Jetzt anmelden für die Weiterbildung am 23. Februar


Weiterbildung «Was Kinder bei einem Friedhofsbesuch lernen können» am Fr, 23. Februar 2024, 13.30 bis 17.30 Uhr. Mit Führung über den Badener Friedhof Liebenfels und Impulsen zur didaktischen Umsetzung in Religionsunterricht und Katechese. Anmeldung bis 16. Februar unter aareka.ch/weiterbildungskurse/

Feuer oder Erde

Christiane Burgert sagt: «Mit jüngeren Kindern, Erst- oder Zweitklässlern, kann man auf den Dorffriedhof gehen. Doch mit Jugendlichen, zum Beispiel mit Firmanden, sind grössere Friedhöfe wie jener in Baden interessant.» Auf dem Friedhof Liebenfels etwa sind alle Religionen vertreten. Die verschiedenen Bestattungsarten und -rituale sind etwas, das bei älteren Kindern auf Interesse stosse, weiss Christiane Burgert.
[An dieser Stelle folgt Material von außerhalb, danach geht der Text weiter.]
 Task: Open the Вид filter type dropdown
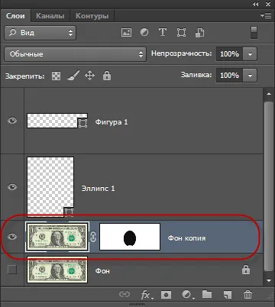pos(40,33)
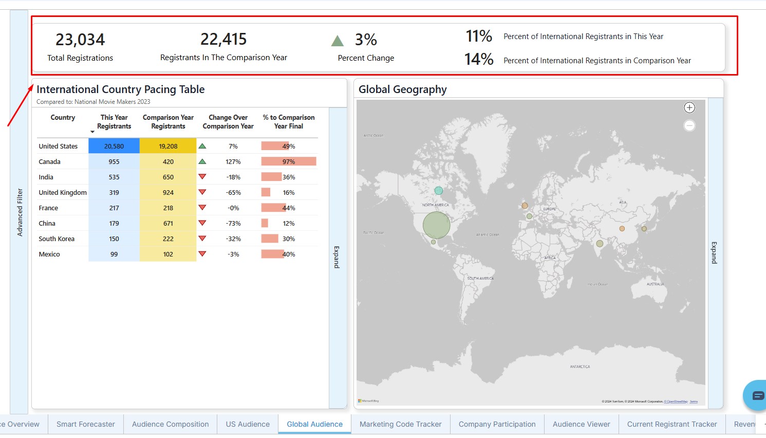Click Canada's green up-arrow change indicator
This screenshot has width=766, height=438.
[x=202, y=161]
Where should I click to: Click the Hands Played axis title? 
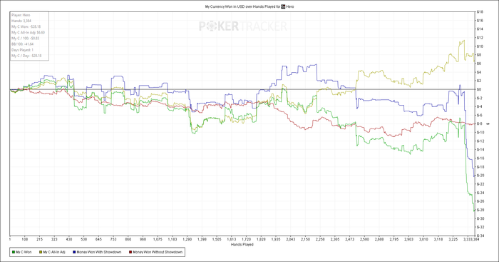pos(242,244)
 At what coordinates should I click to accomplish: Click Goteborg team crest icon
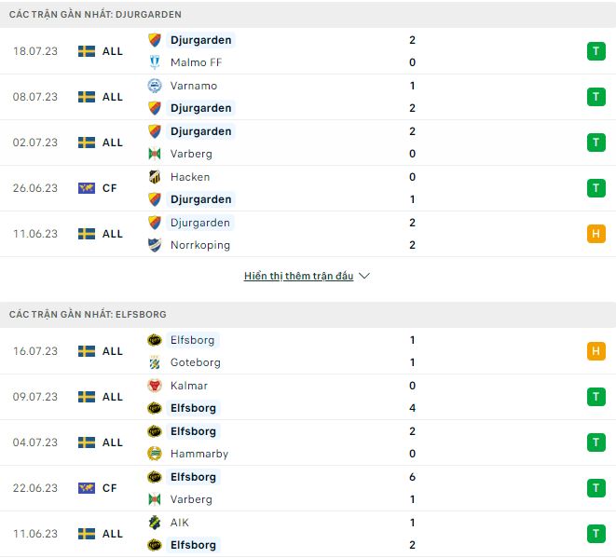tap(155, 362)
Eingepackt in seine warme Arbeitsjacke deutet Robert Suter auf eine Handvoll Grabsteine auf einem ansonsten leeren Schneefeld: «Das ist das muslimische Grabfeld, wo Badener Muslime nach Mekka ausgerichtet beerdigt werden können.» Für Muslime ist die Erdbestattung ein Muss. Konservative oder orthodoxe Christen wünschten meist ebenfalls eine Erdbestattung. Für Hindus und Buddhisten hingegen ist die Feuerbestattung zentral. Bei einer hinduistischen Beerdigung wird die verstorbene Person erst nach einem mehrstündigen Ritual in der Abdankungshalle ins Krematorium überführt, das Teil der Friedhofanlage ist. «Es ist eindrücklich, die anderen religiösen Kulturen zu erleben», findet Robert Suter.
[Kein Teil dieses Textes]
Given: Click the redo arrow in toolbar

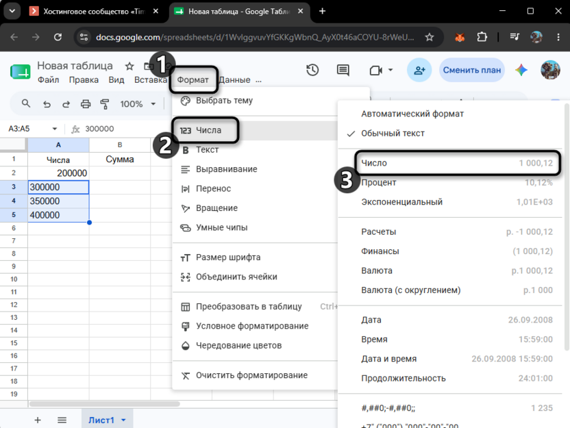Looking at the screenshot, I should [66, 104].
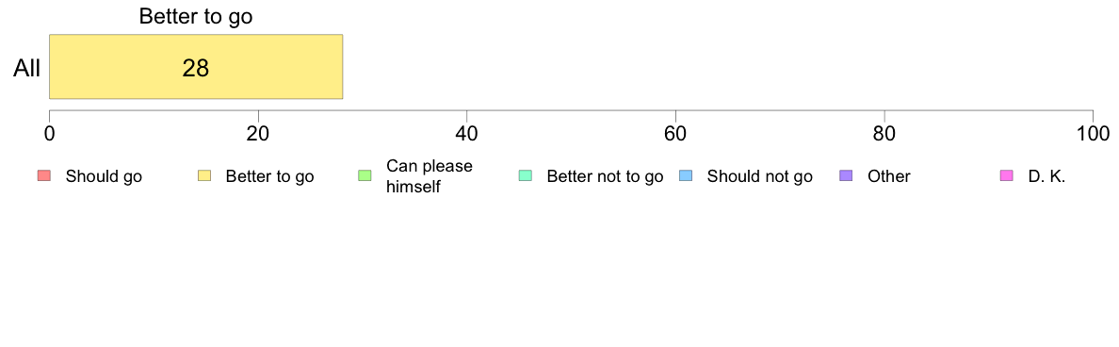Image resolution: width=1119 pixels, height=347 pixels.
Task: Click the Can please himself legend text
Action: (429, 176)
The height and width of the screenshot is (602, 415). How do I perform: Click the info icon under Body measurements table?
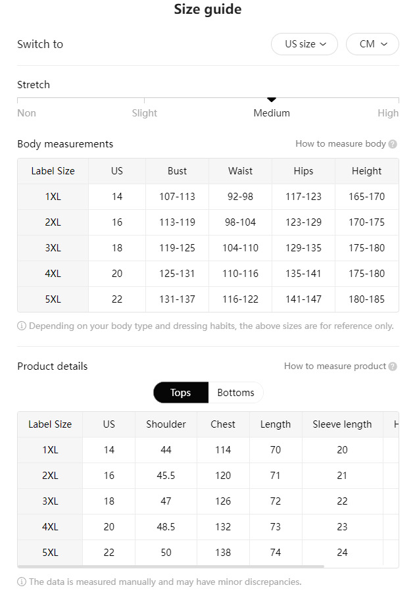[22, 326]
Wer glaubt, ist zufriedener

Die Angestellten des Werkhofs haben täglich Kontakt mit trauernden Angehörigen. Offenheit und Toleranz seien die wichtigsten Eigenschaften bei diesen Begegnungen, sagt Suter. Er und seine Kollegen gehen soweit möglich auf individuelle Wünsche ein: «Wir sind relativ offen und machen möglich, was wir können», erklärt Suter. Er geht unverkrampft mit den Themen Sterben, Tod und Glauben um. Als gläubiger Katholik, der sich auch in der Badener Kirchenpflege engagiert, hat er die Erfahrung gemacht, dass der Glaube und die religiösen Rituale helfen, Zufriedenheit zu finden: «Solange der Mensch und sein Wohlergehen bei einer Religion im Mittelpunkt stehen, habe ich gegen diese Religion nichts einzuwenden.» Das Unverkrampfte ist Christiane Burgert wichtig: «Wenn die Erwachsenen entspannt mit dem Thema Tod umgehen, werden das die Kinder auch tun.»